Justice Clarence Thomas, writing for the majority in the 5-3 decision (pdf), said such searches do not violate the Fourth Amendment when the warrant is valid and unconnected to the conduct that prompted the stop.

Thomas’ opinion drew a fiery dissent from Justice Sonia Sotomayor, who said that “it is no secret that people of color are disproportionate victims of this type of scrutiny.”

“This case tells everyone, white and black, guilty and innocent, that an officer can verify your legal status at any time,” she wrote. “It says that your body is subject to invasion while courts excuse the violation of your rights. It implies that you are not a citizen of a democracy but the subject of a carceral state, just waiting to be cataloged.”

The case, Utah v. Strieff, No. 14-1373, arose from police surveillance of a house in South Salt Lake based on an anonymous tip of “narcotics activity” there. A police officer, Douglas Fackrell, stopped Edward Strieff after he had left the house based on what the state later conceded were insufficient grounds, making the stop unlawful.

Fackrell then ran a check and discovered a warrant for a minor traffic violation. He arrested Strieff, searched him and found a baggie containing methamphetamines and drug paraphernalia. The question for the justices was whether the drugs must be suppressed given the unlawful stop or whether they could be used as evidence given the arrest warrant.

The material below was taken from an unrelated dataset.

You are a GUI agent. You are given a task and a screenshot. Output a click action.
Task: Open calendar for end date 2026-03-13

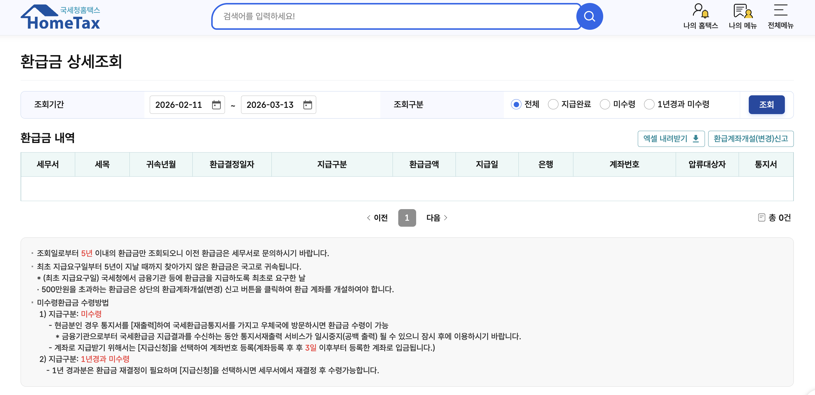point(308,105)

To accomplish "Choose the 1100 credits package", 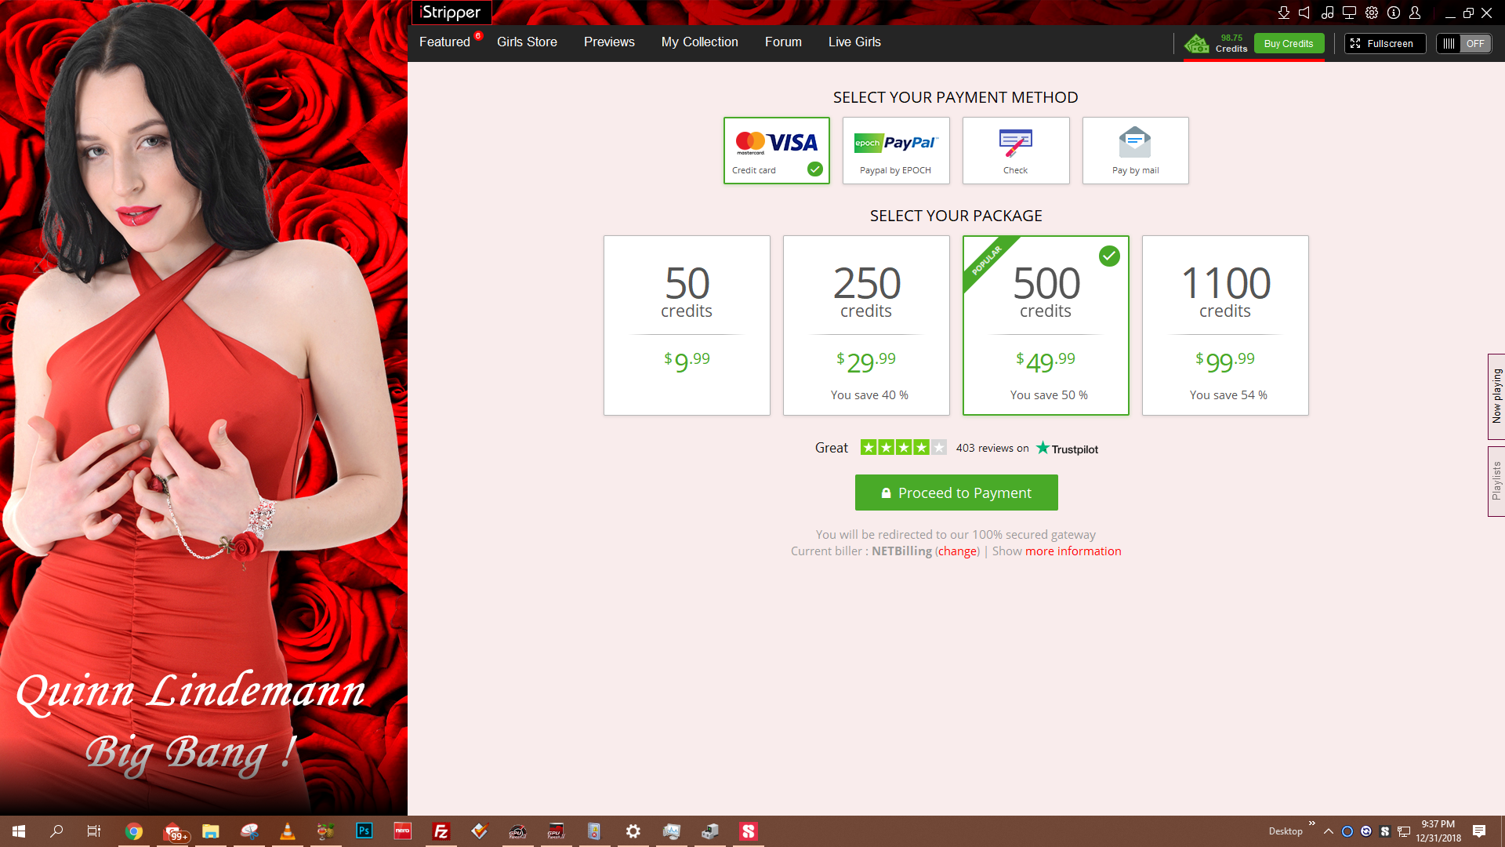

“Officer Fackrell was at most negligent,” Thomas wrote, adding that “there is no evidence that Officer Fackrell’s illegal stop reflected flagrantly unlawful police misconduct.”

Chief Justice John G. Roberts Jr. and Justices Anthony M. Kennedy, Stephen G. Breyer and Samuel A. Alito Jr. joined the majority opinion.

In a dissent that cited W.E.B. Du Bois, James Baldwin and Ta-Nehisi Coates, Sotomayor said the court had vastly expanded police power.

“The court today holds that the discovery of a warrant for an unpaid parking ticket will forgive a police officer’s violation of your Fourth Amendment rights,” she wrote. “Do not be soothed by the opinion’s technical language: This case allows the police to stop you on the street, demand your identification, and check it for outstanding traffic warrants — even if you are doing nothing wrong.”